Bunda Maria menempatkan diri sebagai hamba Tuhan, walaupun telah dipilih untuk
menjadi Bunda Putera Allah yang Mahatinggi. Bunda Maria telah terlebih dahulu
melaksanakan apa yang kemudian diajarkan oleh Tuhan Yesus, “Apabila kamu telah
melakukan segala sesuatu yang ditugaskan kepadamu, hendaklah kamu berkata: Kami
adalah hamba-hamba yang tidak berguna; kami hanya melakukan apa yang kami harus
lakukan.” (Luk 17:10)
Pertanyaan:
- Apakah dalam setiap kehidupan
sehari-hari: di rumah, di tempat kerja, di komunitas dan paroki, kita
telah menempatkan diri sebagai hamba Allah? Apakah kita sudah menjadi
orang yang rendah hati dan tidak sombong?
- Adakah kita menghadapi tantangan ketika kita ingin meniru teladan Bunda Maria di atas? Sharingkan pengalamanmu! (Catatan: di dalam dunia sekarang ini, banyak godaan untuk menjadi self center, misalnya di dalam pekerjaan di mana kita harus bisa ‚menjual‘ atau ‚menonjolkan‘ diri kita agar kita di akui eksistensi dan prestasi kita.
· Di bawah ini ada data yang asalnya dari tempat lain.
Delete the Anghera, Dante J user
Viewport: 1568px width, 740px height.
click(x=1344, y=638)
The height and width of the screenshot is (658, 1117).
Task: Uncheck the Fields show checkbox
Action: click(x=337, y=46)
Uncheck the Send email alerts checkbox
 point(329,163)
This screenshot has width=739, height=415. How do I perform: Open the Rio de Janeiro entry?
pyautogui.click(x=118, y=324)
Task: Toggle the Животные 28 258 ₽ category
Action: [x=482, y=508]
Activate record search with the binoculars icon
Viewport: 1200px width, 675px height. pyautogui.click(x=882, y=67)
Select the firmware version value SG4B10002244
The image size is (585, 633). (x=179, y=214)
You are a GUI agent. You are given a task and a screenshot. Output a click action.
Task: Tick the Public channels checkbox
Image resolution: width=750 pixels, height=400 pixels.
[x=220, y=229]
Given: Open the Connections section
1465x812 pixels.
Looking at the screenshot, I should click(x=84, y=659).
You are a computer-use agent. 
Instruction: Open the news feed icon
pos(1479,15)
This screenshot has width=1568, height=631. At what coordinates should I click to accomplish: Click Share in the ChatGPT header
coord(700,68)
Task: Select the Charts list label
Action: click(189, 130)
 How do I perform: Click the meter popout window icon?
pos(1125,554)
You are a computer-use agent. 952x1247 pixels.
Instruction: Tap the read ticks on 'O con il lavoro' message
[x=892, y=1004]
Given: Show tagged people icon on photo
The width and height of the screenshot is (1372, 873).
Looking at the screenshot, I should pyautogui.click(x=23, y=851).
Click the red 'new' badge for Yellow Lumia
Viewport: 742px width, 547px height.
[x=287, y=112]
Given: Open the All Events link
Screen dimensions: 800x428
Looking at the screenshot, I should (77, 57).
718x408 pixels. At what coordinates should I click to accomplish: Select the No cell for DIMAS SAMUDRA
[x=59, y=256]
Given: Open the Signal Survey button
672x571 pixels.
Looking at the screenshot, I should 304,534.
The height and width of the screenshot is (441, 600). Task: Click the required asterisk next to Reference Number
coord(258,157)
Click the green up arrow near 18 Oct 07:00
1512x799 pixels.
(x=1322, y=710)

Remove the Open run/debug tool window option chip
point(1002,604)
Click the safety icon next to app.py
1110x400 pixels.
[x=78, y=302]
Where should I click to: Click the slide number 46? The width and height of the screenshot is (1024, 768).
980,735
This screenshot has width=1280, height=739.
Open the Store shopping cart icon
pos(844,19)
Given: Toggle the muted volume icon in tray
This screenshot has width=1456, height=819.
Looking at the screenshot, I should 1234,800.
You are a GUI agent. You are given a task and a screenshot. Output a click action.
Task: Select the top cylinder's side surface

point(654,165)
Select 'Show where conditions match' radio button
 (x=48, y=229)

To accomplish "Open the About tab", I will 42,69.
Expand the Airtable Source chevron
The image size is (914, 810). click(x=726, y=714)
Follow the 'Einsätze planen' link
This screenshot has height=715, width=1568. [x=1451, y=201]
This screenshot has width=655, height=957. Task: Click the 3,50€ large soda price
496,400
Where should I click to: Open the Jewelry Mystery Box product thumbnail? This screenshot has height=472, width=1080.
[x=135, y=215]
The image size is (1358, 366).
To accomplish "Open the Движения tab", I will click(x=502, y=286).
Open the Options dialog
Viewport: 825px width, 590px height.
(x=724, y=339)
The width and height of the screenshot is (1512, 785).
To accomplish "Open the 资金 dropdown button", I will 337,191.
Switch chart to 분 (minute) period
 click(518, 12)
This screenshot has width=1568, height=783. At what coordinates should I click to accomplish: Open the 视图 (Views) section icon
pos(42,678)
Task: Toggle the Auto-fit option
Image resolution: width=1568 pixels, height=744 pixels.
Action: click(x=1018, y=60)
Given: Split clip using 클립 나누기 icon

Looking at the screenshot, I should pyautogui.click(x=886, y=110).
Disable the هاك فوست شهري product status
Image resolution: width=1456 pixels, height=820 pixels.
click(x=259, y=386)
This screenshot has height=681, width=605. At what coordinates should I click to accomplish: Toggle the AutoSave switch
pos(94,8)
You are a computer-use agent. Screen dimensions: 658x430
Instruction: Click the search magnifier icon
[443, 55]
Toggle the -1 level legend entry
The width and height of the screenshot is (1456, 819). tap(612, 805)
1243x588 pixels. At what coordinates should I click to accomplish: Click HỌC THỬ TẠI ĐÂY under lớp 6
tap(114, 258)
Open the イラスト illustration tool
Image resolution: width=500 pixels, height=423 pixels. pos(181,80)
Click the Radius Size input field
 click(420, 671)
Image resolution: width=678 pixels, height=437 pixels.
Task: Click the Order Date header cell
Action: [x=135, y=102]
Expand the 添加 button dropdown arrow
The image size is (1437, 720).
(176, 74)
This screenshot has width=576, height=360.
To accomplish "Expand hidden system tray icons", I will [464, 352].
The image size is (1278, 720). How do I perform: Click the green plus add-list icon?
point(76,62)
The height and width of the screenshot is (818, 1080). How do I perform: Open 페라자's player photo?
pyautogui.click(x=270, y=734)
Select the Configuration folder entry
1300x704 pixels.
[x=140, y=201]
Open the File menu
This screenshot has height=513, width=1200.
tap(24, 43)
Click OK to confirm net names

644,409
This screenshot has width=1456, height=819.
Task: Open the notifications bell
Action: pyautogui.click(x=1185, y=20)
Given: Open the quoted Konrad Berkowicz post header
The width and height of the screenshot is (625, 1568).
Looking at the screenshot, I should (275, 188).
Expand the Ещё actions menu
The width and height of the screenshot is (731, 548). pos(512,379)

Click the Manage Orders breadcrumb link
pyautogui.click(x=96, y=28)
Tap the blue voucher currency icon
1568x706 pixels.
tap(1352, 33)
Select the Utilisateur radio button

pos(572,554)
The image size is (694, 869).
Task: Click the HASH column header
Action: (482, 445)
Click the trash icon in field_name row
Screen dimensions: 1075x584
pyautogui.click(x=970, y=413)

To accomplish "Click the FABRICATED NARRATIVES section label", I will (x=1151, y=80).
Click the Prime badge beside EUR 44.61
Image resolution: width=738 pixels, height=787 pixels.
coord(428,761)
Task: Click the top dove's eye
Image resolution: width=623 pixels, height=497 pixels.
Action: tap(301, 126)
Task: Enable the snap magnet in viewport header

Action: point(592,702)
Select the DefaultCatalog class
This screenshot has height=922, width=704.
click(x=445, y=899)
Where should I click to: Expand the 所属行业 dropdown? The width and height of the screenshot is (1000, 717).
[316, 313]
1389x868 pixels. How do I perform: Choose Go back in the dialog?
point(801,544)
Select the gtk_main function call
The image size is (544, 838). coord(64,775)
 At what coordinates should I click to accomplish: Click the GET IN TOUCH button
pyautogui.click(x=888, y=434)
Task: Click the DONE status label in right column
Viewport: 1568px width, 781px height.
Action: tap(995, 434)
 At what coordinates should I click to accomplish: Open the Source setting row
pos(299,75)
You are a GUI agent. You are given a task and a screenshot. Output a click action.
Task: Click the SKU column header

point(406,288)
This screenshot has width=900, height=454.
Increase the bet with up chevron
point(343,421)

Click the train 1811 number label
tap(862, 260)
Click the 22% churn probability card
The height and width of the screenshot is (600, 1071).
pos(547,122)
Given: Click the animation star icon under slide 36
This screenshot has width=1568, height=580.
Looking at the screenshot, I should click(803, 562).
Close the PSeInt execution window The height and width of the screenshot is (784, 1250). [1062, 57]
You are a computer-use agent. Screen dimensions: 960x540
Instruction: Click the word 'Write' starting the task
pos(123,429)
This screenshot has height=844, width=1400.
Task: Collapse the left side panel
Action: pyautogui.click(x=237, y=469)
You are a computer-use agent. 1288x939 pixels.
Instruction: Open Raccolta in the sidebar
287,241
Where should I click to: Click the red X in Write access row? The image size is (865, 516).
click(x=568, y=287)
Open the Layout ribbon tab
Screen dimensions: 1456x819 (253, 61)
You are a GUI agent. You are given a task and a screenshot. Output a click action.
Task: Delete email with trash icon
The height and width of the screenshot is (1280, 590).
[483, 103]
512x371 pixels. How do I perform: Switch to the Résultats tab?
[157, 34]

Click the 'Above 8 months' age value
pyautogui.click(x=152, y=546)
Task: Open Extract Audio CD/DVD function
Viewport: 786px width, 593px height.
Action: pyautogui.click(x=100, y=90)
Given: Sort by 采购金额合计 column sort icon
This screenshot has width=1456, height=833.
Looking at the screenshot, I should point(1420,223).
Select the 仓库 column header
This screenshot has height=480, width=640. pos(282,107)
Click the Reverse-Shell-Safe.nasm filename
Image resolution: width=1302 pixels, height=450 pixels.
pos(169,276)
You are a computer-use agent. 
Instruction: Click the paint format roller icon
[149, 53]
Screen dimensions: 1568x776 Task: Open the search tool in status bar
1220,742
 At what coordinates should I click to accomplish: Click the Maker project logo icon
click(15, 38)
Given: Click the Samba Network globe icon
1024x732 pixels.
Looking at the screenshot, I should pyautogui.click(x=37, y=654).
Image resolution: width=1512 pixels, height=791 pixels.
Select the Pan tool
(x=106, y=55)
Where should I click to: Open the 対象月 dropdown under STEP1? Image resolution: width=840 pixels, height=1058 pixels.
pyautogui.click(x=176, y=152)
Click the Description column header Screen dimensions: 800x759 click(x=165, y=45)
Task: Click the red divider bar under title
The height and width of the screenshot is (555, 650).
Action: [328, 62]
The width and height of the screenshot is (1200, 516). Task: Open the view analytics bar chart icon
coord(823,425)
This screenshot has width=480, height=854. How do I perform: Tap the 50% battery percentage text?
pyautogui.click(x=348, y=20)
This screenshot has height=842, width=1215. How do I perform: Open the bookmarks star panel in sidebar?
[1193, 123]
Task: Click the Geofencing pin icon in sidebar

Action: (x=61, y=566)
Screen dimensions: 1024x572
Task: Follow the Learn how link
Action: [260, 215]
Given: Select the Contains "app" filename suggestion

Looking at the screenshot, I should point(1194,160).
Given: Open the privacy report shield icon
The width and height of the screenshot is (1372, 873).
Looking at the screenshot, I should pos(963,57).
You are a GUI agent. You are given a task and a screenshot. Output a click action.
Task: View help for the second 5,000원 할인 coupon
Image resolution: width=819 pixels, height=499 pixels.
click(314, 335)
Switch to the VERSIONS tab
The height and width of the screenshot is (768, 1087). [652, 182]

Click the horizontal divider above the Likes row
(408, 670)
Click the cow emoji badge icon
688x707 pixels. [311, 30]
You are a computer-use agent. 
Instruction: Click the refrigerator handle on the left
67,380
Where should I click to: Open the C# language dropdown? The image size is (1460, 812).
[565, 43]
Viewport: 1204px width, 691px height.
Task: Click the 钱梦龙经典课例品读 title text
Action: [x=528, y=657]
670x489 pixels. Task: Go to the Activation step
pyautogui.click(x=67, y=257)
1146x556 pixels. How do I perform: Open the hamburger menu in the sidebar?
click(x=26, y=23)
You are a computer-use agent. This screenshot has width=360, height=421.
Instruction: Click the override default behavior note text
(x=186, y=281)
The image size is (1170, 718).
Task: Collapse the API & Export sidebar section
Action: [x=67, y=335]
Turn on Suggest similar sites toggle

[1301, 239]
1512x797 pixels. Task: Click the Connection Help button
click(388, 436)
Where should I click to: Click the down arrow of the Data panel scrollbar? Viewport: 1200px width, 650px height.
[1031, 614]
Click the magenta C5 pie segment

Apakah hal semacam ini bertentangan dengan prinsip / teladan Bunda Maria di atas?)
· Tidak minta diistimewakan
Kerendahan hati Bunda Maria juga nampak dari
kesediaannya untuk melakukan segala ketentuan yang berlaku, tanpa meminta
keistimewaan, walaupun sesungguhnya keadaannya adalah khusus dan istimewa.
Bunda Maria tetap mengikuti ketentuan Taurat Musa tentang seorang wanita yang
baru melahirkan, “Dan ketika genap waktu pentahiran, menurut hukum Taurat Musa,
mereka membawa Dia ke Yerusalem untuk menyerahkan-Nya kepada Tuhan” (Luk 2:22).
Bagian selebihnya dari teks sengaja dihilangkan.